Thank you for this post. It is good to be reminded that character always matters to God. My tedency is to expect God's blessing in my ministry in spite of my character flaws. It is always sobering to measure myself against God's criteria rather than society's.

GuyMuse said...


Thanks for stopping by. I wonder what ministry would look like today if we got back to focusing on the character of those serving, rather than job skills they possess.

John Blake said...

Excellent post brother. It gives me pain to remember the times I helped promote those who weren't ready in order to "get the job done." When character is ignored in pursuit of filling needs it is like building something with faulty components--under stress the parts crack and the whole thing fails. I confess to being party to decisions that didn't end well. Character trumps all other considerations.

GuyMuse said...


Thanks for the comment.
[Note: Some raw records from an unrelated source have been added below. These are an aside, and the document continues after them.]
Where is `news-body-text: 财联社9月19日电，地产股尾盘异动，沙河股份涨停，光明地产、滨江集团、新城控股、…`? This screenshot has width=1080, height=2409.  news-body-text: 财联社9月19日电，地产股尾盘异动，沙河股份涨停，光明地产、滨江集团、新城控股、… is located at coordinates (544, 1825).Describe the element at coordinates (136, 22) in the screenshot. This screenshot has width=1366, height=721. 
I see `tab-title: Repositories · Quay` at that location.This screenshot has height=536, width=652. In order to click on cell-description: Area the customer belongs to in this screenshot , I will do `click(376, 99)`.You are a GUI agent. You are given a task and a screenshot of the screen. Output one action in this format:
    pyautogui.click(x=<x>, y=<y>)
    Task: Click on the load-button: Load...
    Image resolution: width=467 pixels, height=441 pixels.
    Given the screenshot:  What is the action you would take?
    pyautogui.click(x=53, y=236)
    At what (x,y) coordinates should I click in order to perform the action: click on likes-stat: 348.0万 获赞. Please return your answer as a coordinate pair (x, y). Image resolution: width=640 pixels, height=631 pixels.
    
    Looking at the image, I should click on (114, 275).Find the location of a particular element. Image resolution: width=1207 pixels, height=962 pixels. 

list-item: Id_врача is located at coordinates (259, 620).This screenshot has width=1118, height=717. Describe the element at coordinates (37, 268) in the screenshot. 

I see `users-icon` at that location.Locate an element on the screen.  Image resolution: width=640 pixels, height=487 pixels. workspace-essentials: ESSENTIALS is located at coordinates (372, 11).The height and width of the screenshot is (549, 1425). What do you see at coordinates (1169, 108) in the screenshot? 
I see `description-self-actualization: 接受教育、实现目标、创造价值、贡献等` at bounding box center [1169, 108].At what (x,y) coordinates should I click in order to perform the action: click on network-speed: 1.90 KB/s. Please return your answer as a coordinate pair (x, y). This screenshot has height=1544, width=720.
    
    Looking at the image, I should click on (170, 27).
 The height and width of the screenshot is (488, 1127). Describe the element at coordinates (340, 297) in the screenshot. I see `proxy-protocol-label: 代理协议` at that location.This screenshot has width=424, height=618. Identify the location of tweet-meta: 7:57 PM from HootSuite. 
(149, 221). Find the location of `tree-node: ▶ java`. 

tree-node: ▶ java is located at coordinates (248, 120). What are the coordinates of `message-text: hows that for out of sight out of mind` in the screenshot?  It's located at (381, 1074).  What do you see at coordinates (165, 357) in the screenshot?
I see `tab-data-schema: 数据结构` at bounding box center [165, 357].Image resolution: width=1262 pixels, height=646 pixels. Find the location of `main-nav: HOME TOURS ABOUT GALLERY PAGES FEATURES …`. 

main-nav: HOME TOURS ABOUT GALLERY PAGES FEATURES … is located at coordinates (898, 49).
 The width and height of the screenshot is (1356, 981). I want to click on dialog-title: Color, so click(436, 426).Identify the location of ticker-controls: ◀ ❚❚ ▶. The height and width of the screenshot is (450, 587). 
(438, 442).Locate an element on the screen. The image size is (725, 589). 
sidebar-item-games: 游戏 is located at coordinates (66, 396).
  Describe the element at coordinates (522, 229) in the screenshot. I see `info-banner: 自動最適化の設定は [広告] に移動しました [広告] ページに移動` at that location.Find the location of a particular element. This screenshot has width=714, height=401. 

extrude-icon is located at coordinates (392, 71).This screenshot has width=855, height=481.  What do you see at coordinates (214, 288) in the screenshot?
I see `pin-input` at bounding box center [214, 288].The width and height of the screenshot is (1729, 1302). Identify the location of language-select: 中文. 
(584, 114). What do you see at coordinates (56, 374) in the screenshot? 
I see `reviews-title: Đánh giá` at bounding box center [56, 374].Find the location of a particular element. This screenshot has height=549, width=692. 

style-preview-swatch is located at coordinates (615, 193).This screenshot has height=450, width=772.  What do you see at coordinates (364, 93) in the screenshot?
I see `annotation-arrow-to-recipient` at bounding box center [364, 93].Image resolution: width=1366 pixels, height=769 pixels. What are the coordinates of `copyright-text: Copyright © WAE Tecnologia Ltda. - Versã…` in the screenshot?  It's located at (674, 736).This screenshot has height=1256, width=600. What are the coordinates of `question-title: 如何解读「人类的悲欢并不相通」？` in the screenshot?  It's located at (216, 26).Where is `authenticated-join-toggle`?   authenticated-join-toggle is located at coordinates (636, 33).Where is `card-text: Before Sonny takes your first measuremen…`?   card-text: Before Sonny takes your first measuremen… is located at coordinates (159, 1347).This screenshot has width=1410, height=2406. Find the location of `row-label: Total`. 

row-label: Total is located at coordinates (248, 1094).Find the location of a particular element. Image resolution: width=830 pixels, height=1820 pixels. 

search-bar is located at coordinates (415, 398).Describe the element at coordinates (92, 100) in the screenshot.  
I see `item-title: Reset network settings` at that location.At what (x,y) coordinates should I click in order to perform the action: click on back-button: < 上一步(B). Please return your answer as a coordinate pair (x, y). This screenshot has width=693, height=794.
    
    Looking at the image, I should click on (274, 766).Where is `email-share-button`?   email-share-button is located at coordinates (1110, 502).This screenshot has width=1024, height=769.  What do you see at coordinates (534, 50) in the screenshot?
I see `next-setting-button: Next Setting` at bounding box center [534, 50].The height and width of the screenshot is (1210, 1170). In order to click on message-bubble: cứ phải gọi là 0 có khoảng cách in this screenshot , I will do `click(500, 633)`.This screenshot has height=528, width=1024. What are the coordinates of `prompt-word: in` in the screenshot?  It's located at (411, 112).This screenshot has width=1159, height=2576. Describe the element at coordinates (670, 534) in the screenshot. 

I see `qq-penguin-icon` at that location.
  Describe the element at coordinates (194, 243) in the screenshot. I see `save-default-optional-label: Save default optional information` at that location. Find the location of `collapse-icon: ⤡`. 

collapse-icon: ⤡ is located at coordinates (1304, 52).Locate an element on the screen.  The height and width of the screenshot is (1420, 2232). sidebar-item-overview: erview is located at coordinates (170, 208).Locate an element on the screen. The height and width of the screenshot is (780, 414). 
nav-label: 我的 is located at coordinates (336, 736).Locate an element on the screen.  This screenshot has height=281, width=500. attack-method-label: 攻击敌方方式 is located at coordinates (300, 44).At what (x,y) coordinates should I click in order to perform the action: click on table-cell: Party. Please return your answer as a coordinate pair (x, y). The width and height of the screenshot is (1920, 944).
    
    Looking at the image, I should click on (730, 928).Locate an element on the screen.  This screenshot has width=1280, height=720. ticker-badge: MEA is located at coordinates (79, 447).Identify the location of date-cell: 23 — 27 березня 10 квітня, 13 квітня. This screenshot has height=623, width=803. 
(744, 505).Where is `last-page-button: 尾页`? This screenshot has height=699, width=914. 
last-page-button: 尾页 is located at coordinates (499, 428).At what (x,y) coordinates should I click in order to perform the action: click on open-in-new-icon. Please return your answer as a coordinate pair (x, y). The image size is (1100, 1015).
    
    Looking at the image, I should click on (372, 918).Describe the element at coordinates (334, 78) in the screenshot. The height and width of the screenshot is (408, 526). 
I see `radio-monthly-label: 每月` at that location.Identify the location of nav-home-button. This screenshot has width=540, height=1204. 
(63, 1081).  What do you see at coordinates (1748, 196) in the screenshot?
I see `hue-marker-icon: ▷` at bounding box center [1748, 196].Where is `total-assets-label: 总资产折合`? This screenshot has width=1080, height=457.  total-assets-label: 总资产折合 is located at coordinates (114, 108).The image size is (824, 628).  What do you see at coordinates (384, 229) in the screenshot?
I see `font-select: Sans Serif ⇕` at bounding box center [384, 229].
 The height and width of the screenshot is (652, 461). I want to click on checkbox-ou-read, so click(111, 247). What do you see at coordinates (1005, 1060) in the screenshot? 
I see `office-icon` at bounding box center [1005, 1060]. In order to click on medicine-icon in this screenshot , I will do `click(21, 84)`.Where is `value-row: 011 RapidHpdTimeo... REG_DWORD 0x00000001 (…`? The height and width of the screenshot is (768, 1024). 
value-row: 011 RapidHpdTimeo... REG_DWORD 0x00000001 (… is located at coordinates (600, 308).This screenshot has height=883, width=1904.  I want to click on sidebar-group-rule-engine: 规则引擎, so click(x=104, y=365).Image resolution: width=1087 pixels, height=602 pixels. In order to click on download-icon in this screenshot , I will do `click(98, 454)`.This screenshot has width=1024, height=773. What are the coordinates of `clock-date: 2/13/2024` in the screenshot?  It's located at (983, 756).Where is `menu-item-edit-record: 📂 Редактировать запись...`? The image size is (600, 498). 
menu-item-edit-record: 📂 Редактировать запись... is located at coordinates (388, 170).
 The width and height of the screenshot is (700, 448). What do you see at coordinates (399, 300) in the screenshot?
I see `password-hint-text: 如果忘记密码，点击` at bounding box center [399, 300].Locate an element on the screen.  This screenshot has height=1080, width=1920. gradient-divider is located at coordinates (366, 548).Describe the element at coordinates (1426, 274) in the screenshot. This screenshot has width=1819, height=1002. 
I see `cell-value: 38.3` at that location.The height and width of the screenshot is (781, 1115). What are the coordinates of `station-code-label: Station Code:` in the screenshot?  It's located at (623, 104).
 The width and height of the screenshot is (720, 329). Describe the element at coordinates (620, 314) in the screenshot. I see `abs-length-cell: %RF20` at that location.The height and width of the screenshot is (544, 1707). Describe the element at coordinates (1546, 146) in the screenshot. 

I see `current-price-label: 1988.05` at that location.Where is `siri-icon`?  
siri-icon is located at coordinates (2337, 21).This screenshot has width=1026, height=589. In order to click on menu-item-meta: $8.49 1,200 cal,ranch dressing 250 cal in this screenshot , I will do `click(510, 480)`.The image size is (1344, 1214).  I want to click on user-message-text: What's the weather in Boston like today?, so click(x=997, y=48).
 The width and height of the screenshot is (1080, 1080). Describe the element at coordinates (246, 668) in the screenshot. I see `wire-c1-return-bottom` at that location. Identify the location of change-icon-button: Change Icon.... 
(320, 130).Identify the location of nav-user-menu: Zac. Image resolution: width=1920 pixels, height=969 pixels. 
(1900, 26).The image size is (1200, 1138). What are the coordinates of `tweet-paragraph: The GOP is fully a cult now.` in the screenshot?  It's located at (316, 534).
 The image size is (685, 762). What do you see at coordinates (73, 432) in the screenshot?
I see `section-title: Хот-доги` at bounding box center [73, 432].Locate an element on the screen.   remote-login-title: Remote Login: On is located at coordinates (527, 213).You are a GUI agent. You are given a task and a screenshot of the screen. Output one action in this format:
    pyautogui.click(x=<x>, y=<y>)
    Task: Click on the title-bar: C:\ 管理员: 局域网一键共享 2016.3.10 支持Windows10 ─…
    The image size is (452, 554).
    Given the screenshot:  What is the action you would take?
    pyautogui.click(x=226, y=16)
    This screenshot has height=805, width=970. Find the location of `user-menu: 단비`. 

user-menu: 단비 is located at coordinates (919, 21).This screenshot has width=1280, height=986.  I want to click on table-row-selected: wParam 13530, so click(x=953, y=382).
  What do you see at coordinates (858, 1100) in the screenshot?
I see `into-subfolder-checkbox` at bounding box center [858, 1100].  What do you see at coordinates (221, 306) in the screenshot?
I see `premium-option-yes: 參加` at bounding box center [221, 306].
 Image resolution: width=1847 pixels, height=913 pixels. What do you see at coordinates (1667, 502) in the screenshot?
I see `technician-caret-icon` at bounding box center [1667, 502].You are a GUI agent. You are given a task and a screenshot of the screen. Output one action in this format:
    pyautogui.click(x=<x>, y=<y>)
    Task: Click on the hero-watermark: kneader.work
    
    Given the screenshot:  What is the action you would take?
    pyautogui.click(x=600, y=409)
You aren't the only one who has tried building something with faulty components--under stress the parts crack and the whole thing fails... This is something we all struggle with in our eagerness to see things happen. I am reminded Jesus spent 3 years with the twelve and we want to see things happen after only a weekend workshop!

Aussie John said...


What, amongst this list, ought we not expect to see in every genuine Christian?

GuyMuse said...


Good point. I agree!

Greg Bailey said...

Character is not only important in the leaders that we seek to disciple, but also among missionary teams. I was part of a team of church planting missionaries that blew up, largely because of character issues. If only we had been more discerning... Pray for discernment. Blessings!

GuyMuse said...


I agree. Results trumps character. We are more interested in reporting results. But over time character issues have a way of catching up and wiping out the results we were so eager to produce.

Jeff Walters said...

I don't completely disagree with your principles here, but I would point out that James 3:1 makes clear that the "1" in your "27:1 ratio" is pretty important. All are called to make disciples, but not all are called or gifted to be a pastor/overseer/bishop/elder/leader.

GuyMuse said...


You are right about the importance of being able to teach. But often there are a lot of other gifts and talents that are bumped ahead of the 26 character traits that Paul thought important. So we're not trying to downplay teaching, as much as we are attempting to awaken to the importance of character in those who feel led, or called, or want to serve as overseers/bishops/leaders/pastors.

Alan Knox said...


Did you know that Philo used the same adjective usually translated "able to teach"? But, when he used it, it meant "teachable". That would make your ratio 28:0.


GuyMuse said...


Interesting. I am going to a meeting today with pastors where we are going to be talking about these matters. One of the things we are discovering by these informal dialogs with pastors is that many of them know they aren't gifted/called to pastor, but since that is the only accepted (paid)position for a church leader, they take it on not knowing how else to serve.